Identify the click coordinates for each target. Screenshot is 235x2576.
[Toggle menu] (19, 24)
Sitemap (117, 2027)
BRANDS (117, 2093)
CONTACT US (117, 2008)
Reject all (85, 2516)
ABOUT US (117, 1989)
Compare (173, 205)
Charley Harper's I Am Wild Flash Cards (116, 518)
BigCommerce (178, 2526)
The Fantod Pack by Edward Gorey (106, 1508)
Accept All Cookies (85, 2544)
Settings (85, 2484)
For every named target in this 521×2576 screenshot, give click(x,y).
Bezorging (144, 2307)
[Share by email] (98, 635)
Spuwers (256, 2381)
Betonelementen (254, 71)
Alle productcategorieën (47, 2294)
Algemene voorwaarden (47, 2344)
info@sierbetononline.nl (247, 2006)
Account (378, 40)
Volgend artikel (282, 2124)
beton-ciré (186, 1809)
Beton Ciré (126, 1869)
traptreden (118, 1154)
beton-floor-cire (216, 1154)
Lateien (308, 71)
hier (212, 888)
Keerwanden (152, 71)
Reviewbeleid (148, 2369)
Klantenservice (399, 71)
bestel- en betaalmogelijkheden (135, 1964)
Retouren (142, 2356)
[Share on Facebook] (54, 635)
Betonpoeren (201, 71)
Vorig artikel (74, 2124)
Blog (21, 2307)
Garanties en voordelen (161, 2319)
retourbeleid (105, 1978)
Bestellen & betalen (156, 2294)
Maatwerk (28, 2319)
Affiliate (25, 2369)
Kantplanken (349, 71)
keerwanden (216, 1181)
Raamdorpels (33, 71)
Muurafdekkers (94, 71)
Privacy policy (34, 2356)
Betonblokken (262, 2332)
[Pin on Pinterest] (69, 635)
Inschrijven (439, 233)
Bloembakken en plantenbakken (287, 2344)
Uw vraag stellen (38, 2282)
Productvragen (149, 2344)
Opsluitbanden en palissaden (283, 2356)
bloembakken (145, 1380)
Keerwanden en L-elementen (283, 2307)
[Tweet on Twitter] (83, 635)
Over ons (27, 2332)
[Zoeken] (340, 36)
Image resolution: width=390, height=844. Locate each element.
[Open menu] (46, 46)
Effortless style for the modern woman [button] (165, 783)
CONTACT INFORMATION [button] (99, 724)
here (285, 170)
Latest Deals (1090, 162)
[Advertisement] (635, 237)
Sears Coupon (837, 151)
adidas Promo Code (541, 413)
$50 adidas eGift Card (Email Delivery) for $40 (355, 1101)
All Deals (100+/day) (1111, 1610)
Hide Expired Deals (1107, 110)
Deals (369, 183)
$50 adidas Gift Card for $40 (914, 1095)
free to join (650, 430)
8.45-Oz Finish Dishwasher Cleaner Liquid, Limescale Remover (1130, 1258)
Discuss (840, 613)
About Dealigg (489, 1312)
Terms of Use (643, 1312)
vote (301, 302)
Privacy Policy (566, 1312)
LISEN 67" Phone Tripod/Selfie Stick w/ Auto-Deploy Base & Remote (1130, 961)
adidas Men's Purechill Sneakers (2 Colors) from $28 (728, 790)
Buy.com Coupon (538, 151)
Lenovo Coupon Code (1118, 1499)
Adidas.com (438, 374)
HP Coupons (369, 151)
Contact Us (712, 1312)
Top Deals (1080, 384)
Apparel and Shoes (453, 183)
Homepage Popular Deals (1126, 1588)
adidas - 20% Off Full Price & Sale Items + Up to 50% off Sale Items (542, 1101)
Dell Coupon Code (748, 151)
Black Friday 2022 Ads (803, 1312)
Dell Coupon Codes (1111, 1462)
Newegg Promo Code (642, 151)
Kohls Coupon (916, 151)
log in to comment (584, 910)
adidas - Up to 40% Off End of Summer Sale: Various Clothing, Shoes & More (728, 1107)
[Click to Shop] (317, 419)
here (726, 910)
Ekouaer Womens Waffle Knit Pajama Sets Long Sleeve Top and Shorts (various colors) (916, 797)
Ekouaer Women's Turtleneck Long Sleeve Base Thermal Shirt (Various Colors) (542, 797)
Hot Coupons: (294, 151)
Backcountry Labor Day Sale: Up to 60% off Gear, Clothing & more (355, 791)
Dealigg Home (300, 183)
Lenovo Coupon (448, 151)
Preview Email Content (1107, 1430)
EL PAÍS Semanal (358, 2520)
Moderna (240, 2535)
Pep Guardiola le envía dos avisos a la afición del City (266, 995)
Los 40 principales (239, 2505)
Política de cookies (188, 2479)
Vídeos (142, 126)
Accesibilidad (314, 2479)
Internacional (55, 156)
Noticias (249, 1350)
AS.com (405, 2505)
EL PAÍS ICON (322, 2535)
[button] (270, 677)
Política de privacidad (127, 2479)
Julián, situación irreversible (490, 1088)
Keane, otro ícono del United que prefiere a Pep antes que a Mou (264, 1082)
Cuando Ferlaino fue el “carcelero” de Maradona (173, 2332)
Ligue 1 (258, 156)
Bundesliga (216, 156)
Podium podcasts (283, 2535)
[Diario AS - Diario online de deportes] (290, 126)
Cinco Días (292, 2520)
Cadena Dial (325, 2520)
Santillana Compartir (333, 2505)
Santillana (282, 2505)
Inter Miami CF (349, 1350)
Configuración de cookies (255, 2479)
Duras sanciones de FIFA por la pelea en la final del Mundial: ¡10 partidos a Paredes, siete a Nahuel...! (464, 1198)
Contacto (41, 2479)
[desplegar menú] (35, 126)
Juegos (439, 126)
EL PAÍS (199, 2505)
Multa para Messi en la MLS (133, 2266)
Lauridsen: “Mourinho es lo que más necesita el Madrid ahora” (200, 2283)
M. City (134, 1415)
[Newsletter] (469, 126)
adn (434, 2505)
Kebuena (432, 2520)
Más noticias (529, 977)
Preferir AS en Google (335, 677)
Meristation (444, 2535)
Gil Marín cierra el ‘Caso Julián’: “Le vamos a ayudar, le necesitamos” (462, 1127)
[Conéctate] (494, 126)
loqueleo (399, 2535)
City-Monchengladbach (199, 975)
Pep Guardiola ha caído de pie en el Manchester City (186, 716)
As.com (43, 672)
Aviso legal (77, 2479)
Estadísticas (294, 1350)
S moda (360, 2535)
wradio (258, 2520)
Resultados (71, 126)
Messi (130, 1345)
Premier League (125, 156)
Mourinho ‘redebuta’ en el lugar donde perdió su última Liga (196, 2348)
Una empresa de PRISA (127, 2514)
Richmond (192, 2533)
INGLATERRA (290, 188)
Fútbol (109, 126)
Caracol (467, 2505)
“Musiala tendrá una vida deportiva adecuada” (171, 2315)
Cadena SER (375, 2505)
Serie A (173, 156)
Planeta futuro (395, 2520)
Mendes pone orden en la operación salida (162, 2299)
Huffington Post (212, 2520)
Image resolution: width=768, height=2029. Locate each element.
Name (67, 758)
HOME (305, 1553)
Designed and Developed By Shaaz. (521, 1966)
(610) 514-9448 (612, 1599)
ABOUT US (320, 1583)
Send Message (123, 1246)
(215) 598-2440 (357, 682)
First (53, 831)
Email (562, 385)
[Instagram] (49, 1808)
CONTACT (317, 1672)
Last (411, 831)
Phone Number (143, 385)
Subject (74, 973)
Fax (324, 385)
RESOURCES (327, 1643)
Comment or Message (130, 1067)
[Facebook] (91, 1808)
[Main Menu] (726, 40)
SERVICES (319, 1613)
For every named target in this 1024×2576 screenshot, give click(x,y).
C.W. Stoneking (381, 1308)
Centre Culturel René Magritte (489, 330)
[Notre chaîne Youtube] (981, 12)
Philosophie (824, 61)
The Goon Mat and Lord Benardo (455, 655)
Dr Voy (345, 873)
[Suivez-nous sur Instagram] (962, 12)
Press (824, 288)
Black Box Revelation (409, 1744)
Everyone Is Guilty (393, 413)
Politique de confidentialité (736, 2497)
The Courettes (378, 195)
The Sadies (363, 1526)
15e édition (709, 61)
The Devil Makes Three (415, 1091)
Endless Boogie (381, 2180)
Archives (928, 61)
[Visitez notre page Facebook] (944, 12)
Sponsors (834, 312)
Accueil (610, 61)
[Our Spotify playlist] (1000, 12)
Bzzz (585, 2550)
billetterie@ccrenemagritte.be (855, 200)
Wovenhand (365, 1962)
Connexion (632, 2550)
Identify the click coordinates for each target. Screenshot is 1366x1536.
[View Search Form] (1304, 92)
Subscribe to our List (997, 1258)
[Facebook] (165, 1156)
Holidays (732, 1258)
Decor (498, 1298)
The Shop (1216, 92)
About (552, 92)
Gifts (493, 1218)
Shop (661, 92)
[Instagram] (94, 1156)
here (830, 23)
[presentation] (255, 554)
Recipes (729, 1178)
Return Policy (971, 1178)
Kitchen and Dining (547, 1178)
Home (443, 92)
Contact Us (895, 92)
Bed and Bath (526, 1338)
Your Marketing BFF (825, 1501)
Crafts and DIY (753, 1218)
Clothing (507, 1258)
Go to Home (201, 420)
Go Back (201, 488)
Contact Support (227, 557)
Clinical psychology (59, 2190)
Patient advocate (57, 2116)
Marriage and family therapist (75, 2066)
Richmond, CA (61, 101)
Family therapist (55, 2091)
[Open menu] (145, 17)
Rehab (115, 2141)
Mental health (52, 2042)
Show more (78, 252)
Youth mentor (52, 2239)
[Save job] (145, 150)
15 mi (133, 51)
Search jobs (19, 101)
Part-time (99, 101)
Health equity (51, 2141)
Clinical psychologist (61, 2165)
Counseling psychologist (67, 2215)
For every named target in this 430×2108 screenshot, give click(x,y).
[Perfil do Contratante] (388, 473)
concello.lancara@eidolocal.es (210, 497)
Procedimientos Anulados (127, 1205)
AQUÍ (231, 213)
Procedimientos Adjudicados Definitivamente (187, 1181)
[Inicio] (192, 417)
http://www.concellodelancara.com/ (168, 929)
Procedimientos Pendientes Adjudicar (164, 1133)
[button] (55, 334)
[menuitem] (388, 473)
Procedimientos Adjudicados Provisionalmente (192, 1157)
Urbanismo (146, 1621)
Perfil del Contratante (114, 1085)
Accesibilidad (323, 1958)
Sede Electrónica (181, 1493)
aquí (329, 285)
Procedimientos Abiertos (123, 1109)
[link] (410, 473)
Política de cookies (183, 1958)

● ● ●

Among the entries above, the line containing "Lateien (308, 71)", the line containing "[Open menu] (46, 46)", and all lines between them are to be restated word for word; nothing else belongs in the reply.

- **Solution to the exercise**
Lateien (308, 71)
hier (212, 888)
Keerwanden (152, 71)
Reviewbeleid (148, 2369)
Klantenservice (399, 71)
bestel- en betaalmogelijkheden (135, 1964)
Retouren (142, 2356)
[Share on Facebook] (54, 635)
Betonpoeren (201, 71)
Vorig artikel (74, 2124)
Blog (21, 2307)
Garanties en voordelen (161, 2319)
retourbeleid (105, 1978)
Bestellen & betalen (156, 2294)
Maatwerk (28, 2319)
Affiliate (25, 2369)
Kantplanken (349, 71)
keerwanden (216, 1181)
Raamdorpels (33, 71)
Muurafdekkers (94, 71)
Privacy policy (34, 2356)
Betonblokken (262, 2332)
[Pin on Pinterest] (69, 635)
Inschrijven (439, 233)
Bloembakken en plantenbakken (287, 2344)
Uw vraag stellen (38, 2282)
Productvragen (149, 2344)
Opsluitbanden en palissaden (283, 2356)
bloembakken (145, 1380)
Keerwanden en L-elementen (283, 2307)
[Tweet on Twitter] (83, 635)
Over ons (27, 2332)
[Zoeken] (340, 36)
Image resolution: width=390, height=844. Locate each element.
[Open menu] (46, 46)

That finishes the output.